======== Given records

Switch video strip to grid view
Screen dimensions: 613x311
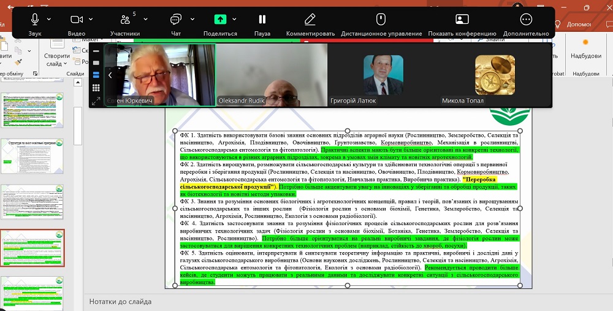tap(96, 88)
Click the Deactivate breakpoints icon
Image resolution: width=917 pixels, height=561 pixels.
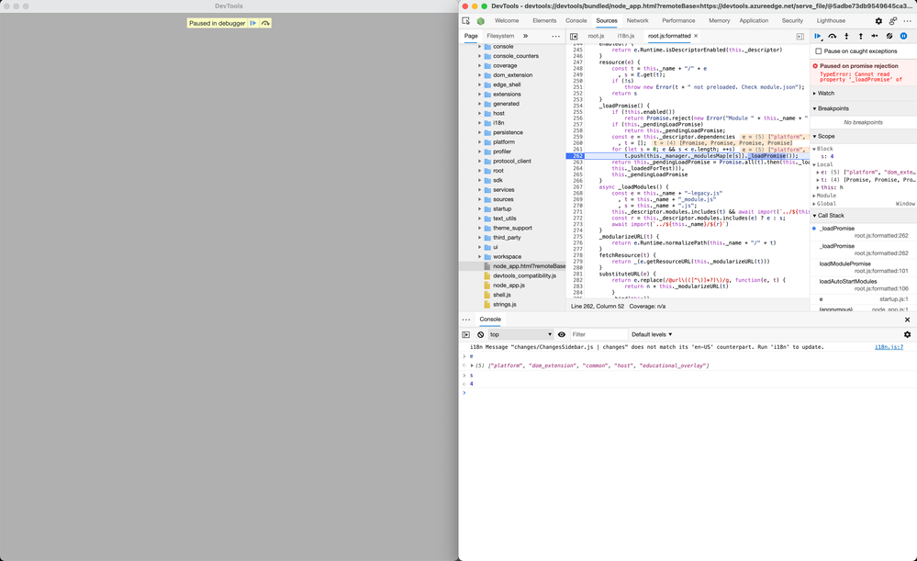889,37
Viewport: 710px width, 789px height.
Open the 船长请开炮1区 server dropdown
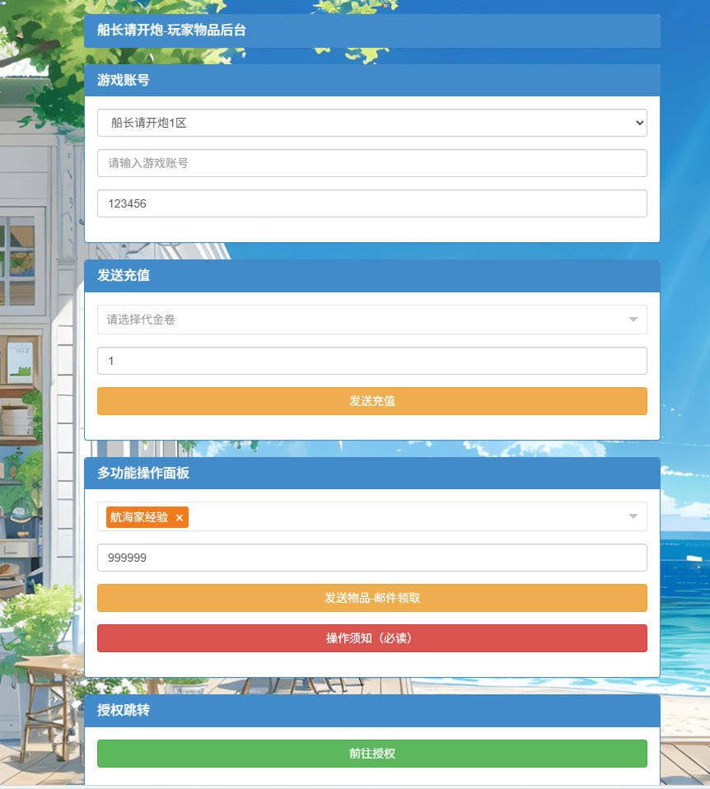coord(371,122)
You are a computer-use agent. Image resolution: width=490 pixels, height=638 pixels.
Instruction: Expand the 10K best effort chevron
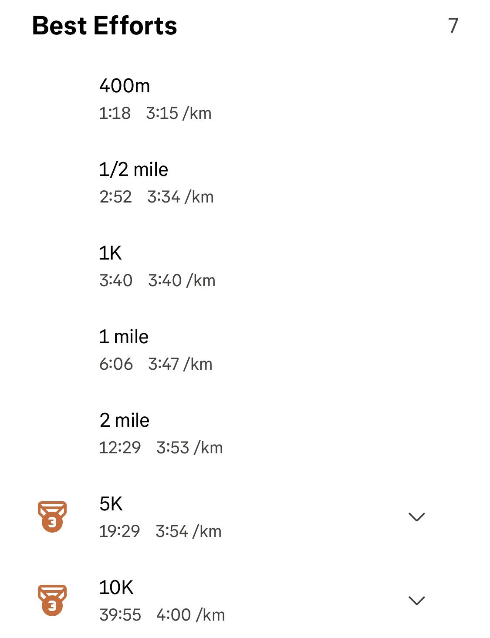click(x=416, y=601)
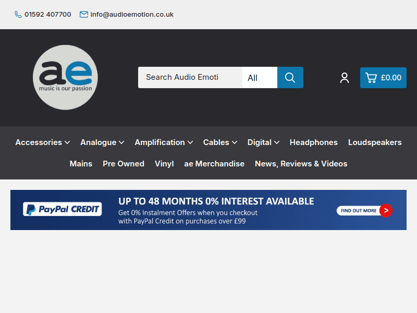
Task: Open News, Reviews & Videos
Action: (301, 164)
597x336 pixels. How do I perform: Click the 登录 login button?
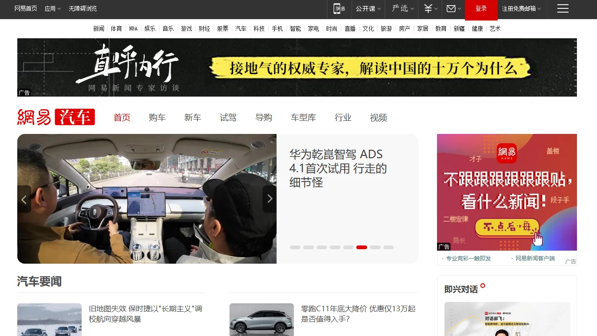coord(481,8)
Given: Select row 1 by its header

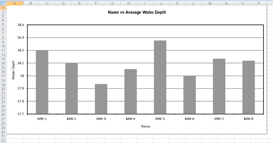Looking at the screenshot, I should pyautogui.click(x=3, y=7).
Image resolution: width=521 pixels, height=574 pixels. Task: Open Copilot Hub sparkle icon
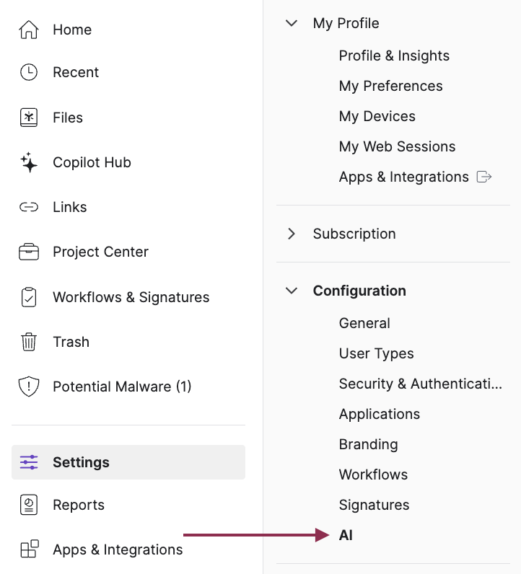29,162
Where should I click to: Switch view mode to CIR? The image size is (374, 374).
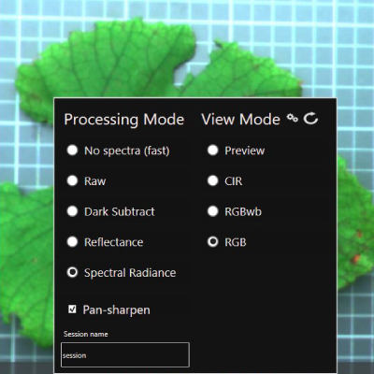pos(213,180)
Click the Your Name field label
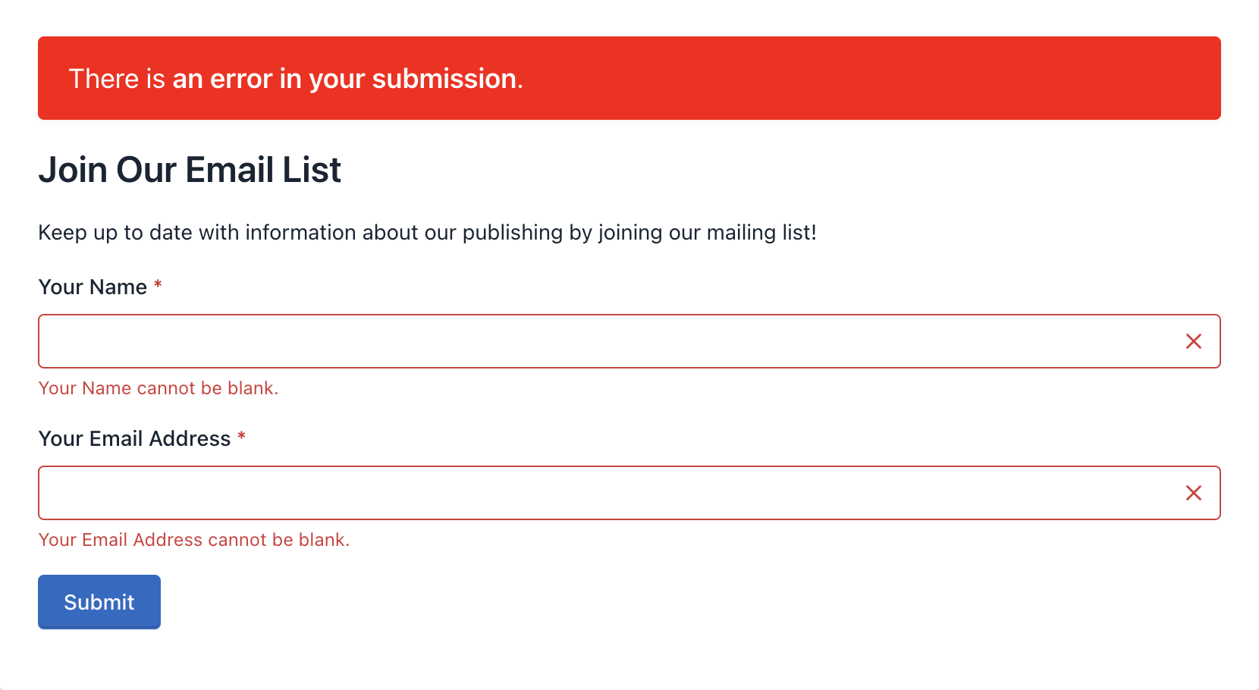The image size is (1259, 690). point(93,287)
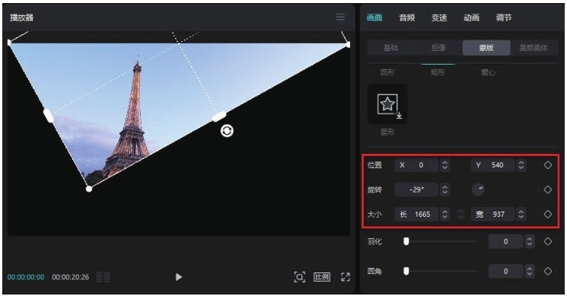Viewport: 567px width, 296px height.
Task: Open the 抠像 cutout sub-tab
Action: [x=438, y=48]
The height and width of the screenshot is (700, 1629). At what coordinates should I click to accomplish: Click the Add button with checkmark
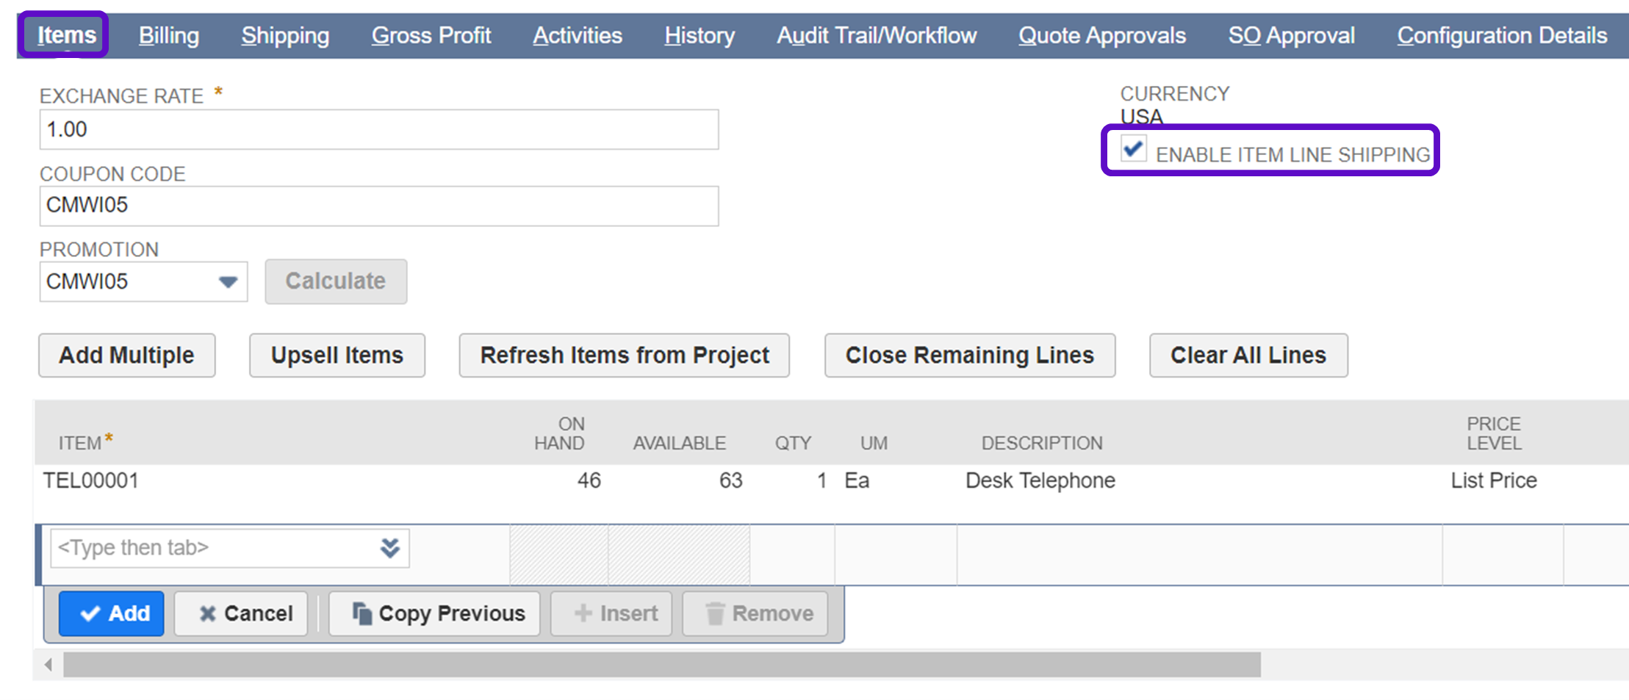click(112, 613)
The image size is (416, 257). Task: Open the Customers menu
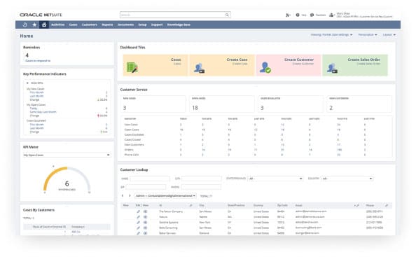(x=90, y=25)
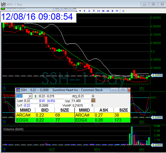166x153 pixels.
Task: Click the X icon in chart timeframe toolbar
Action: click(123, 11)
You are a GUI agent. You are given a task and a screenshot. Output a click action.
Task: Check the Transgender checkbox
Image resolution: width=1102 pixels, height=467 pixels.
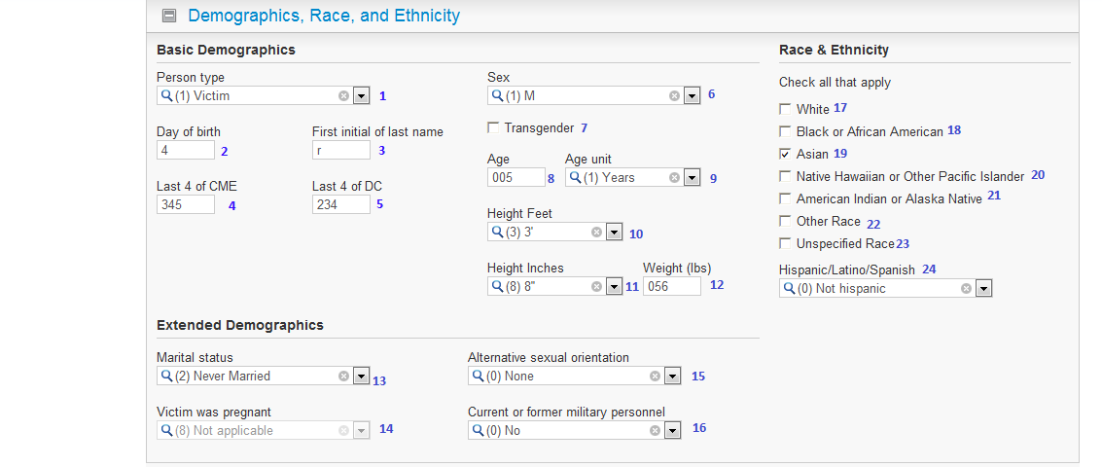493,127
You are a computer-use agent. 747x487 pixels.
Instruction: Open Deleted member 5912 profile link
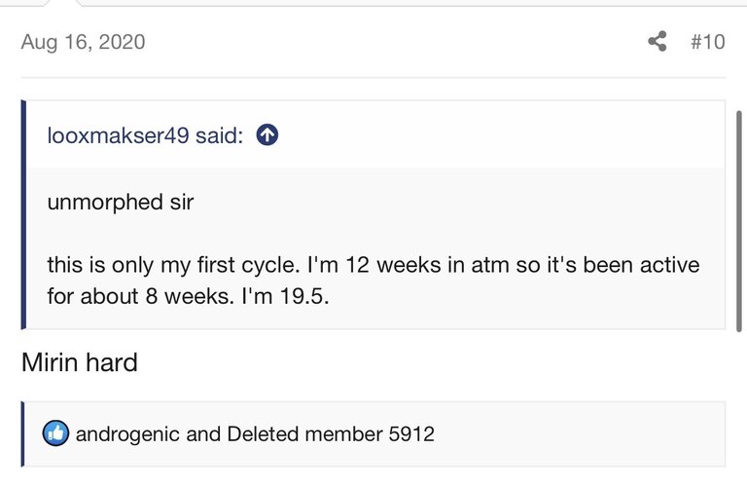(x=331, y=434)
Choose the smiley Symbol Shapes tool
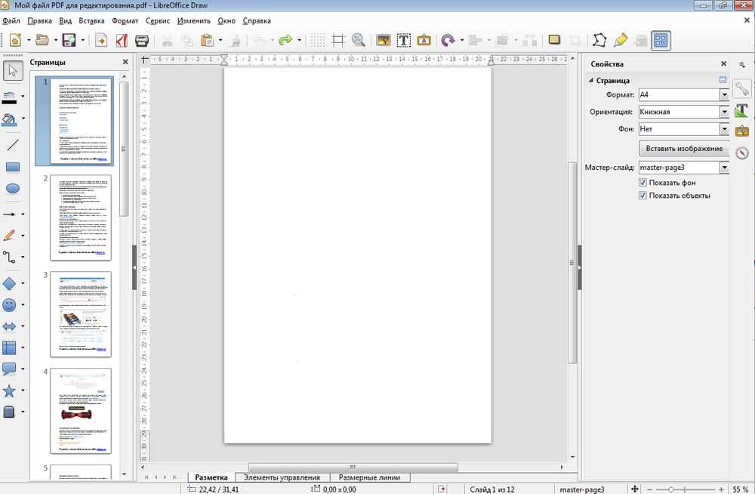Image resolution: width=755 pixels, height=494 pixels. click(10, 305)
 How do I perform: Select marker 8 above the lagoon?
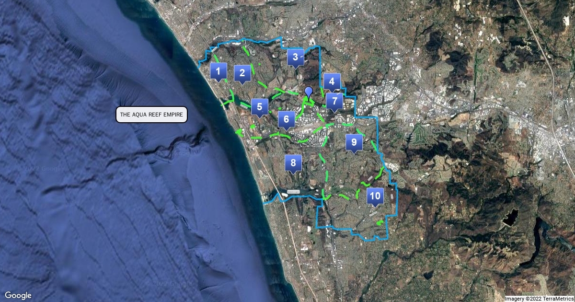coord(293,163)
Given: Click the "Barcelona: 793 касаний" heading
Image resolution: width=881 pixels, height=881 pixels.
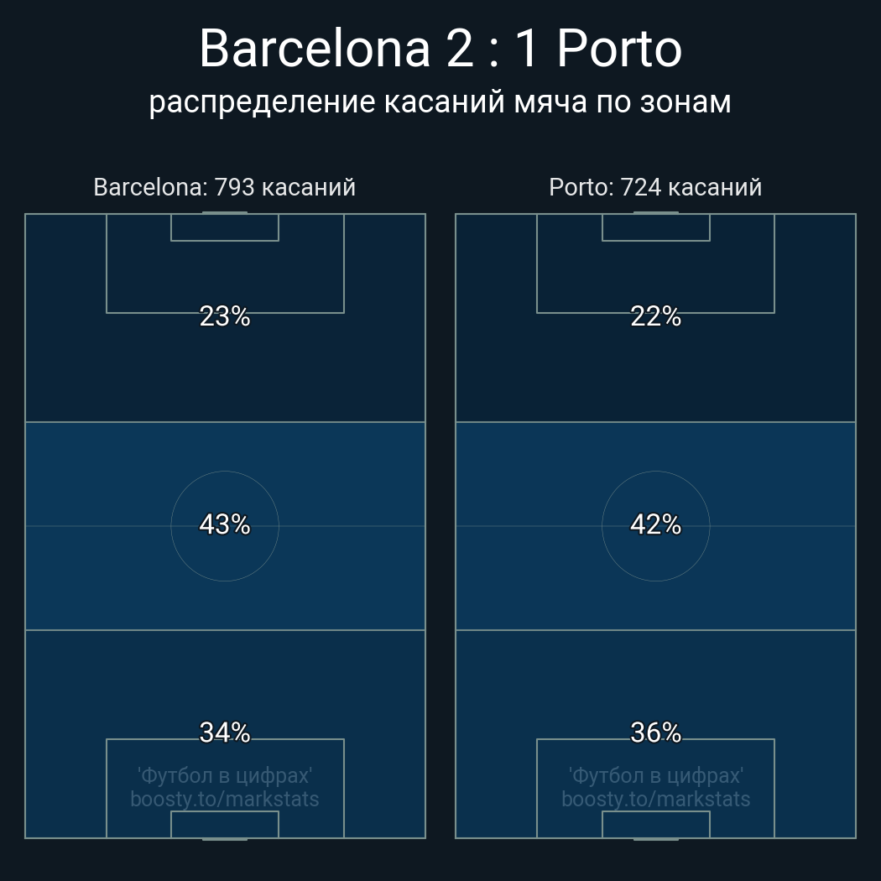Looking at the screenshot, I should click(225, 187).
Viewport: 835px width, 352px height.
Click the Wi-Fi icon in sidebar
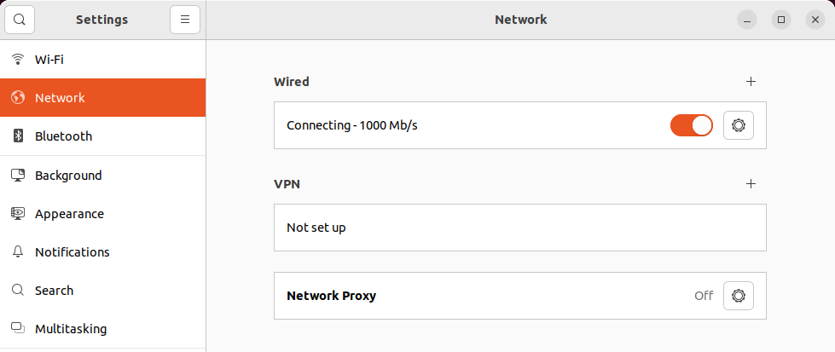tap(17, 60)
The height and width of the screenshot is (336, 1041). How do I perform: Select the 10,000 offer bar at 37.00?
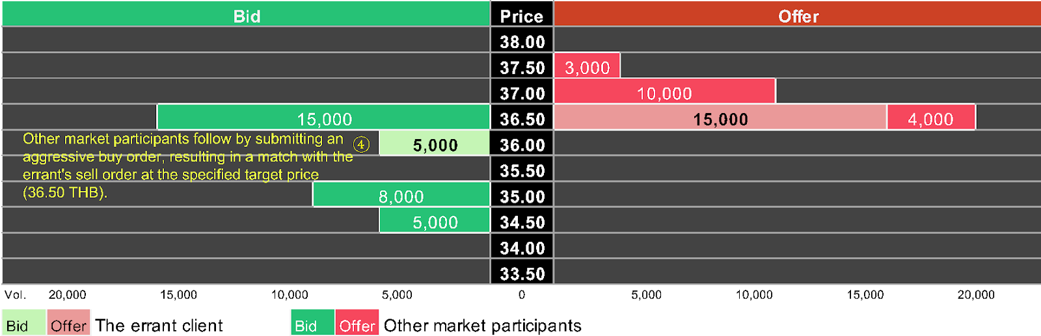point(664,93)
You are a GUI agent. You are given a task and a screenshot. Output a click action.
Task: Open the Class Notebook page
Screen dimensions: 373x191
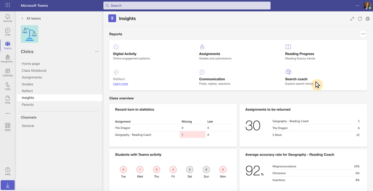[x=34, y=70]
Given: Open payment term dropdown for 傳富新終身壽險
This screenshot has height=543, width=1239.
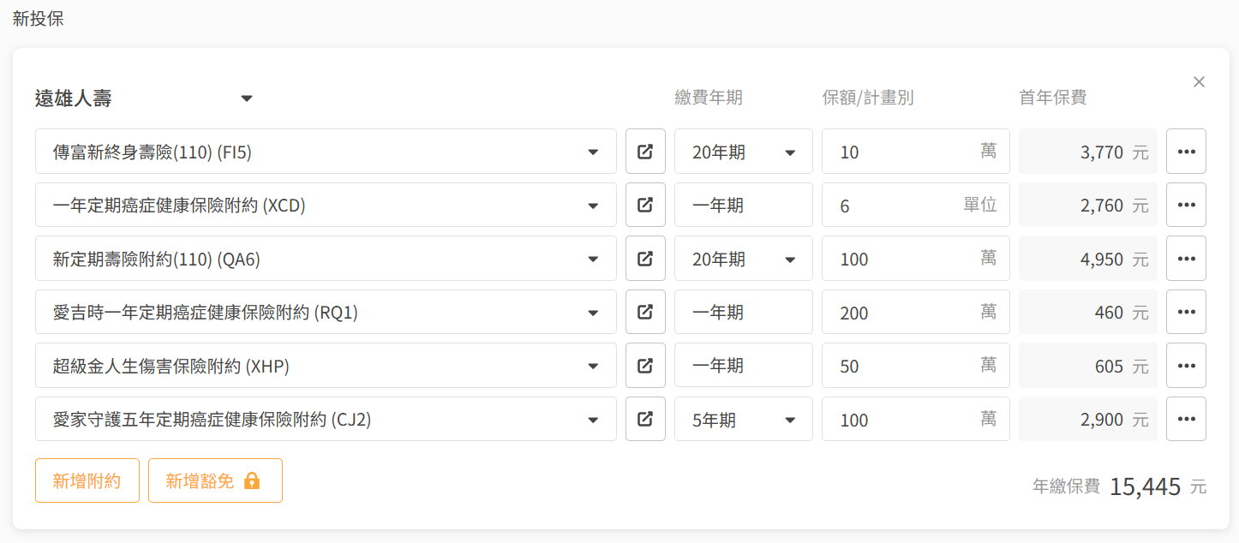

================

> **Goal of the exercise**: Beginning with the line that contains "Viewport: 835px width, 352px height." and ending with the final line of the entries, every line must be copied exactly; the pictures must not.

> **Your response**:
Viewport: 835px width, 352px height.
Click the Wi-Fi icon in sidebar
tap(17, 60)
The height and width of the screenshot is (336, 1041). How do I perform: Select the 10,000 offer bar at 37.00?
point(664,93)
You are a GUI agent. You are given a task and a screenshot. Output a click action.
Task: Open the Class Notebook page
Screen dimensions: 373x191
[x=34, y=70]
Given: Open payment term dropdown for 傳富新終身壽險
This screenshot has height=543, width=1239.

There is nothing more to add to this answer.